Study: State one of toughest on felons
RENO – Yet another study underscores Nevada’s tough stance on crime, saying it ranks fourth among the states in its percentage of convicted people doing time.
The Bureau of Justice Statistics reports that 49.7 percent of people who plead guilty or are found guilty are behind bars with the other half on parole or probation. Only Virginia, West Virginia and Mississippi have a higher incarceration percentage.
Prosecutors credited the numbers to Nevada laws that are tough on serious crimes.
The president of the American Civil Liberties Union of Nevada termed it politically risky in Nevada to consider probation or parole as an alternative to hard time.
Washoe County District Attorney Richard Gammick said the statistic surprised him.
“In the bulk of the cases people don’t ever see jail or prison unless they’ve done some other prior offense,” Gammick said, since many misdemeanor cases involve court-sponsored treatment and many felony cases have mandatory probation.

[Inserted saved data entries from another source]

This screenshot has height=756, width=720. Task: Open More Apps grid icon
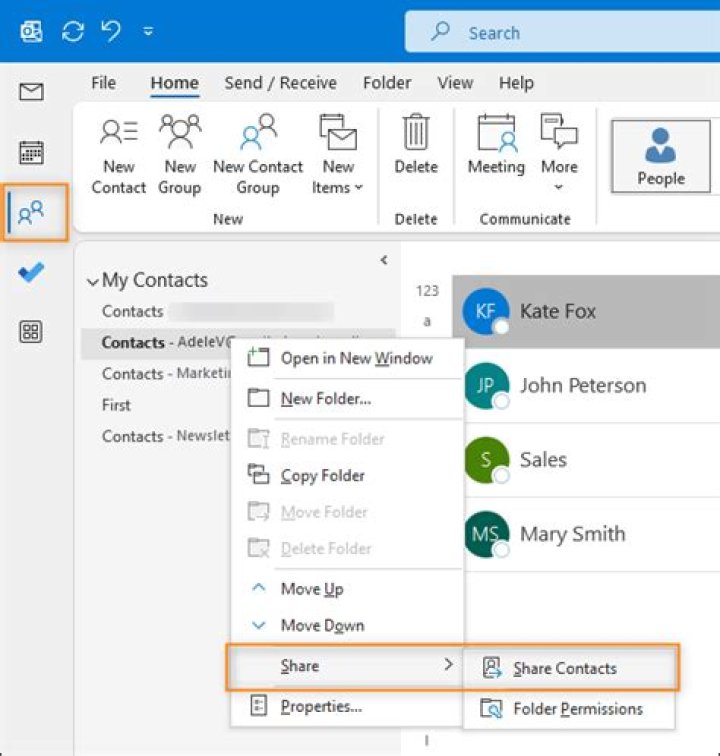pyautogui.click(x=31, y=333)
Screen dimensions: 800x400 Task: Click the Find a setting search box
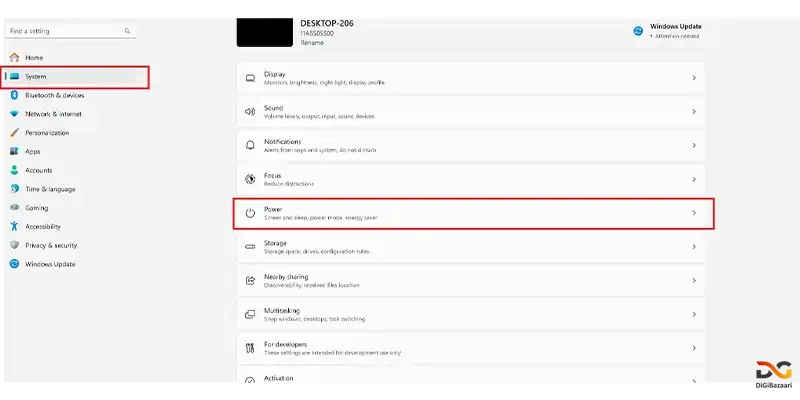65,31
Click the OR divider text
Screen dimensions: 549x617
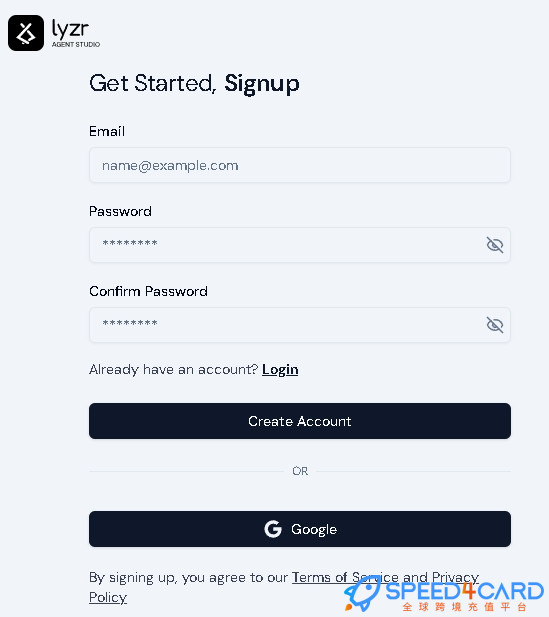(x=300, y=471)
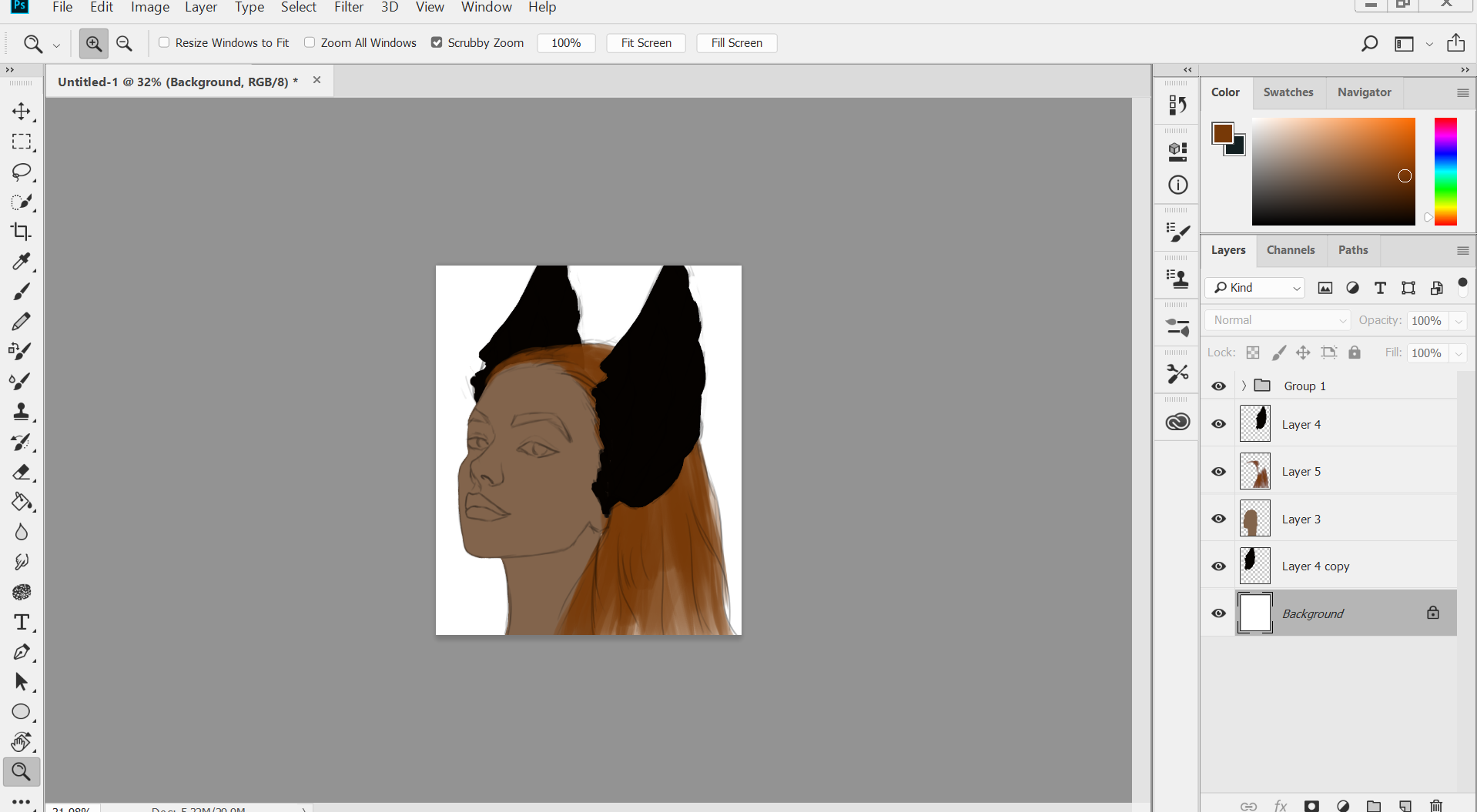Open the Filter menu
This screenshot has width=1477, height=812.
tap(348, 8)
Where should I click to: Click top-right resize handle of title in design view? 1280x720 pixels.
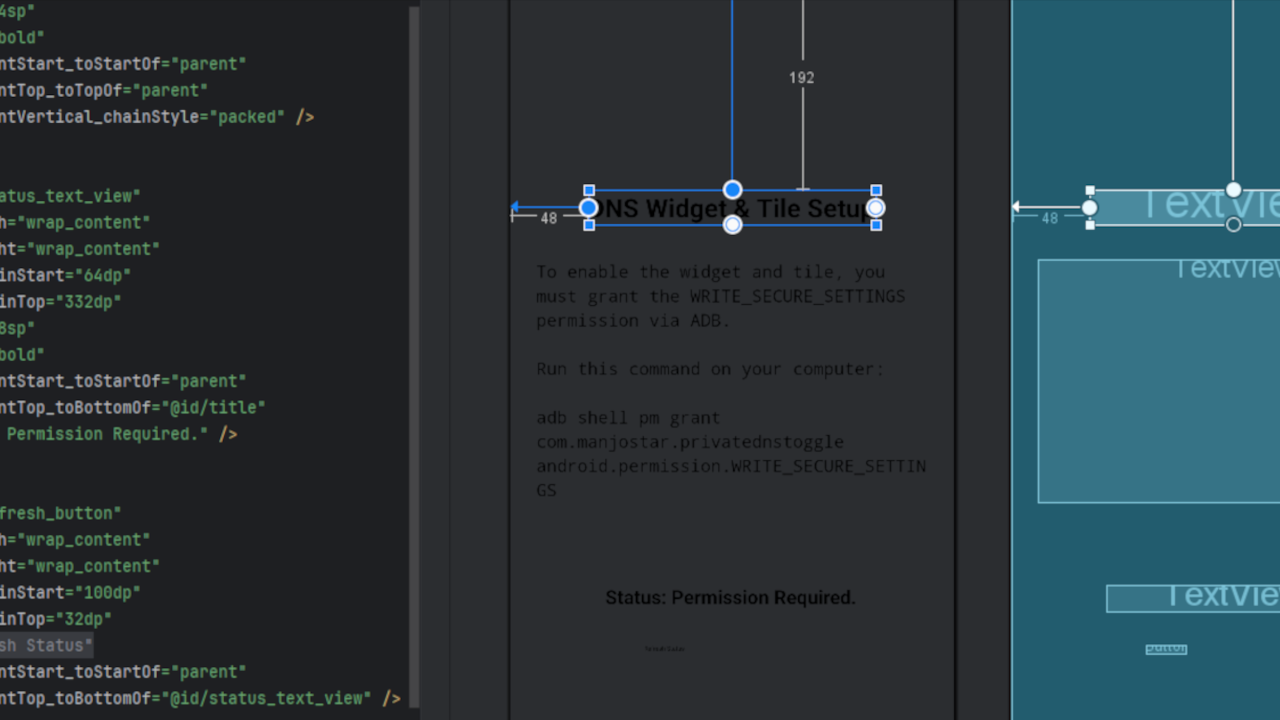click(876, 190)
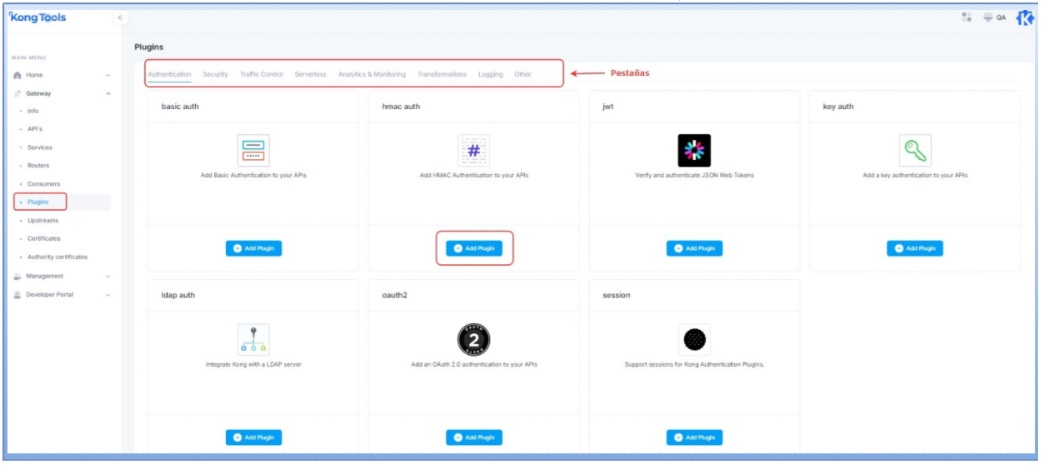Select the Analytics & Monitoring tab
1046x465 pixels.
tap(371, 74)
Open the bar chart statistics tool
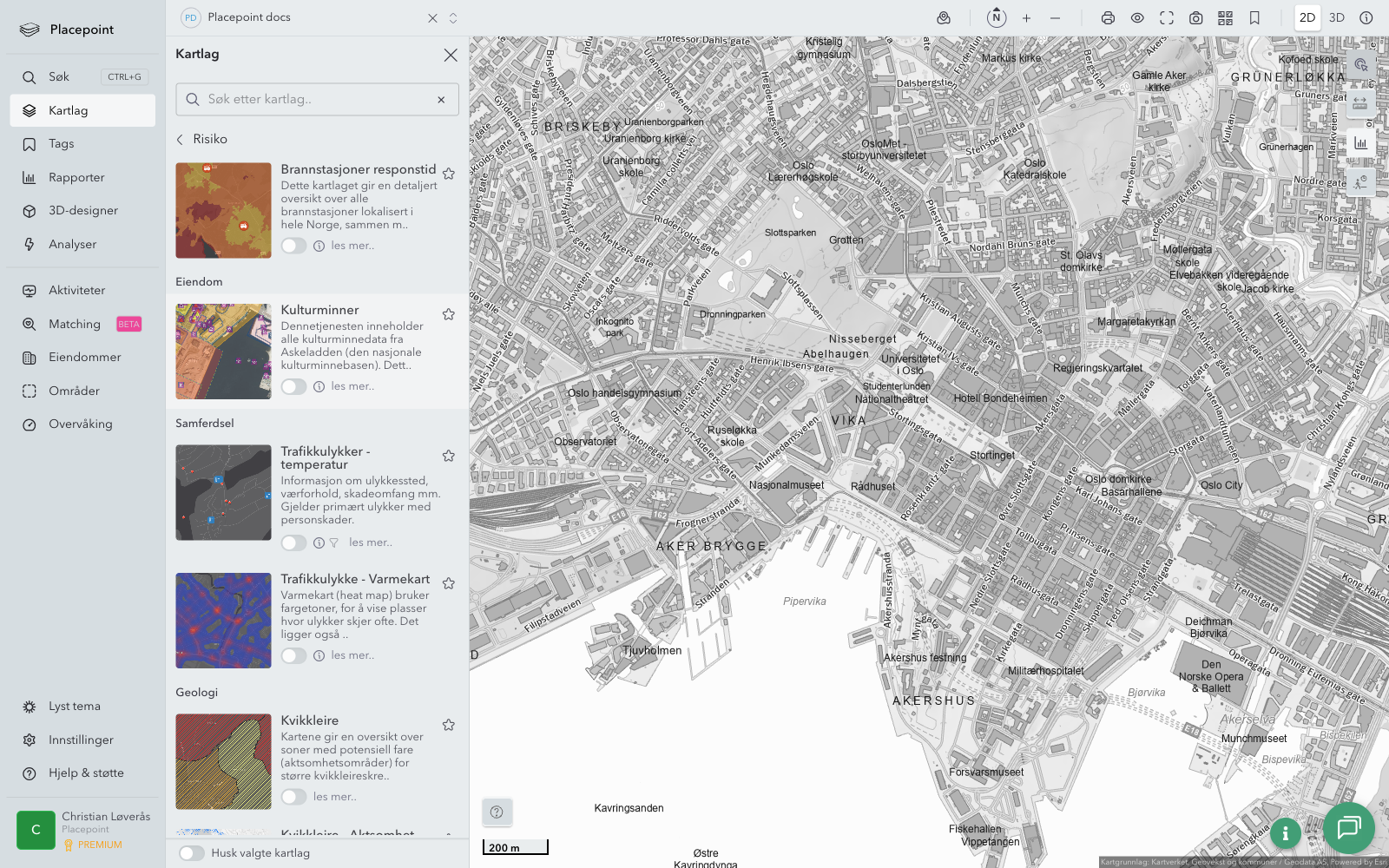The image size is (1389, 868). point(1359,143)
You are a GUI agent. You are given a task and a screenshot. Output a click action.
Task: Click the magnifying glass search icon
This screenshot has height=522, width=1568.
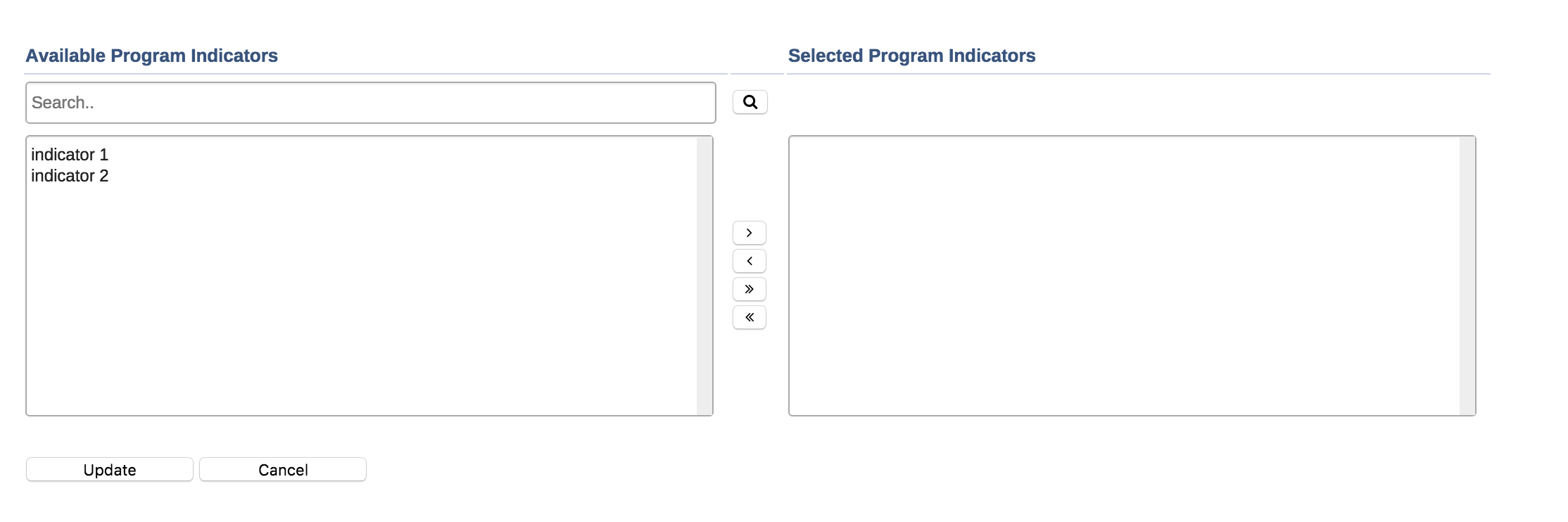tap(750, 103)
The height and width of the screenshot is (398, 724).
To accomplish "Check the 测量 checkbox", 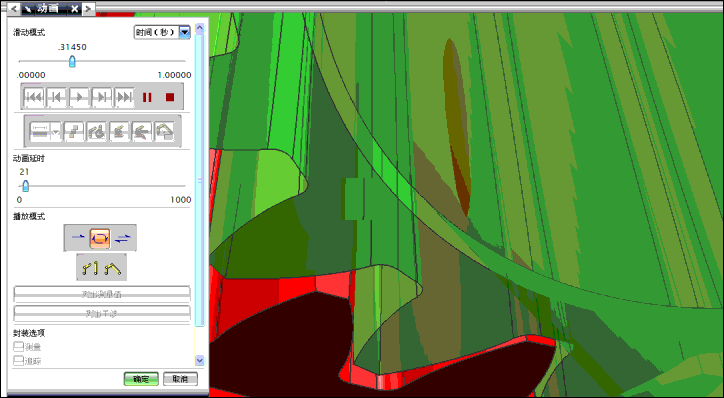I will 18,347.
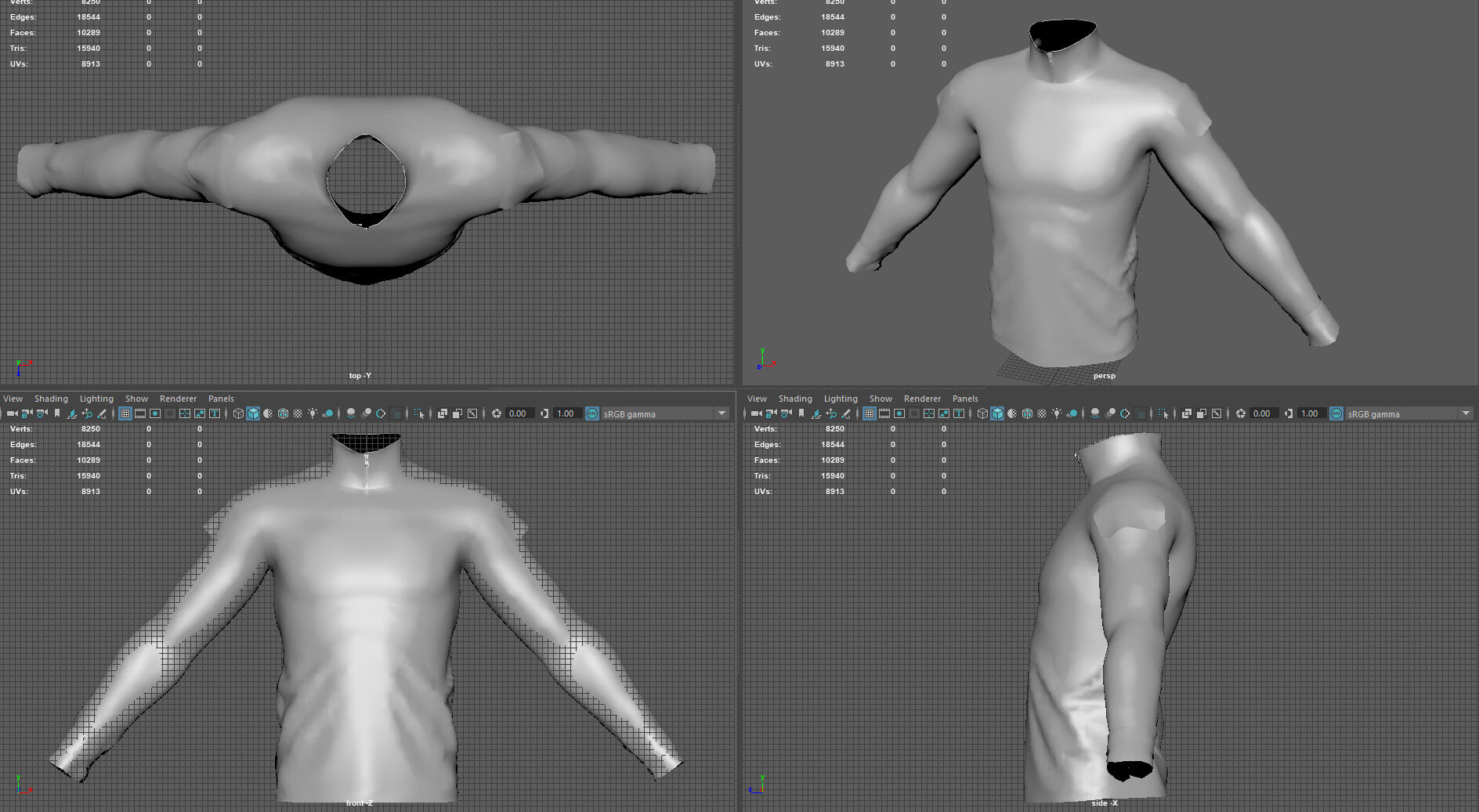Open Shading menu in front view panel

pyautogui.click(x=51, y=399)
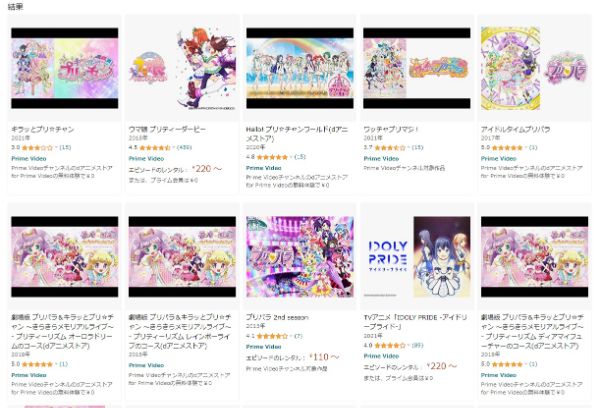Image resolution: width=600 pixels, height=408 pixels.
Task: Open the ウマ娘 プリティーダービー cover image
Action: pyautogui.click(x=182, y=68)
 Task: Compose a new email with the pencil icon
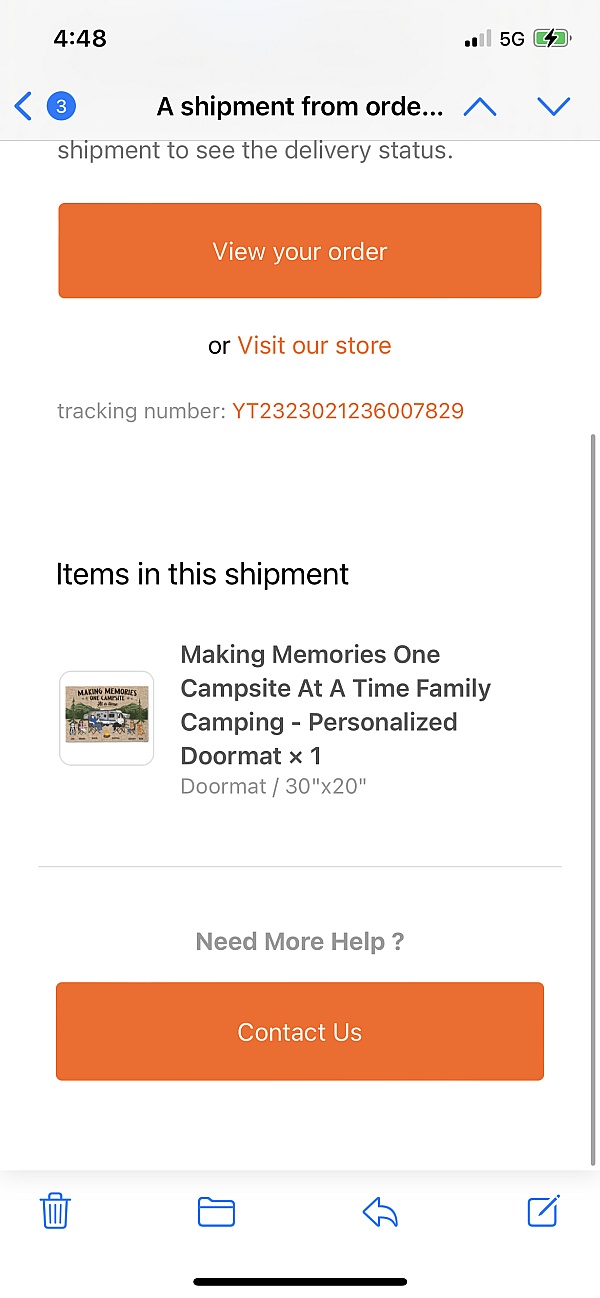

“They’ve got to be pretty active at it and ring that bell more than once to be incarcerated,” Gammick said.
The Nevada Legislature made many of Nevada’s laws tougher in the mid-90s, so people convicted of more serious crimes are serving longer sentences, Gammick said.
“Which is exactly the goal,” Gammick said. “That’s what prison is for.”
Anne Langer, chief deputy district attorney, echoed Gammick’s comments about tougher Nevada laws. Someone convicted of first-degree murder using a gun or another deadly weapon now faces a minimum of 40 years in prison, Langer said. Sentences for other crimes also are longer.
“Nevada is really tough on violent crime,” Langer said.
University of Nevada, Reno political science professor Richard Siegel and president of the ACLU of Nevada has worked on jail and prison issues in Nevada since 1968.
“The numbers suggest we make significantly less use of parole and probation than most states while we make more use of jail and prison than most states,” Siegel said.
“I think one of the problems is that we do not finance a strong enough system of parole or probation officers,” Siegel said. “In the past we’d rather spend $75 million for a new prison or $50 million for a new jail.”